MONROE COUNTY, PA | On Tuesday, September 20, 2022, the U.S. Attorney’s Office for the Middle District of Pennsylvania announced that the United States Court of Appeals for the Third Circuit affirmed both the March 26, 2021, wire and mail fraud conviction and 210-month sentence of Anthony Diaz on Monday. The Federal Bureau of Investigation (FBI) investigated the case, and Assistant United States Attorneys Phillip Caraballo and Robert O’Hara prosecuted the case.
According to the United States Attorney Gerard M. Karam, from approximately 2008 through April 2015, Diaz, age 54, formerly of East Stroudsburg, Pennsylvania, owned and operated a financial planning business in East Stroudsburg and Scotrun, Pennsylvania, known as Financial Planners Group of America. During operations, Diaz persuaded clients to invest in high-risk, illiquid “alternative investment products,” even convincing some to invest their life savings in these alternative investments through a series of false representations. These include the assurance of investments being low-risk with guaranteed protection of principle and guaranteed rates of return and that the investments were liquid, giving investors access to their funds in an emergency. Beyond the misrepresentations, Diaz also committed several other frauds. Evidence showed that Diaz was terminated by five broker-dealers and permitted to resign by a sixth broker-dealer. Former employees testified that Diaz ordered them to conceal his firings and lie to the clients about his changes between broker-dealers. Diaz was also suspended by the Certified Financial Planners Board of Standards in 2013 and placed under investigation by the Financial Industry Regulatory Authority and the Pennsylvania Department of Banking, both of whom ultimately barred Diaz from the securities industry in 2015. Concerning this, Diaz’s clients testified that he failed to disclose and then concealed the true nature of his firings, suspension, and regulatory investigations.

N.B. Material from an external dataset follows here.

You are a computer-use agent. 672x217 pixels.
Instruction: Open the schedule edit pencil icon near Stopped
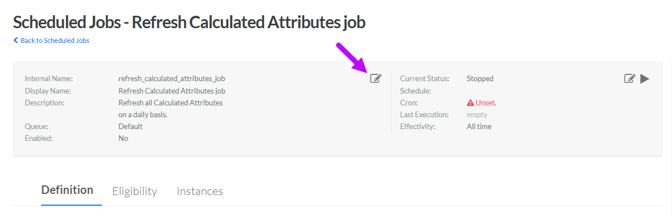[x=629, y=78]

On appeal, Diaz challenged many aspects of his conviction and sentence. The Court of Appeals remarked, “On appeal, parties sometimes throw everything against the wall to see what sticks. Here, nothing does.” The Court of Appeals upheld the admission of that evidence, finding the concealment of such information from clients to be intrinsic to Diaz’s offenses. Likewise, testimony that Diaz and a former employee destroyed documentation to stymy a regulatory investigation was deemed properly admitted, despite coming to light for the first time mid-trial. The Court of Appeals found that the government properly presented evidence of the full scope of Diaz’s scheme to defraud.

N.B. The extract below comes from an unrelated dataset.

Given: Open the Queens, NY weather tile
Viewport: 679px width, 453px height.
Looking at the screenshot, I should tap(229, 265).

Overall, the Court of Appeals found Diaz’s sentence substantively reasonable, noting that the District Court sentenced him more than four years below his advisory guidelines. In affirming Diaz’s sentence, the Court of Appeals upheld a sentencing enhancement imposed by the District Court for defrauding at least 25 victims. The Court of Appeals likewise upheld four other sentencing enhancements for engaging in a scheme that involved sophisticated means. These include violating securities laws (even though no securities law charge was included in the indictment), having an aggravating role in directing others to engage in criminal activity, and obstruction of justice for committing perjury when testifying during the trial.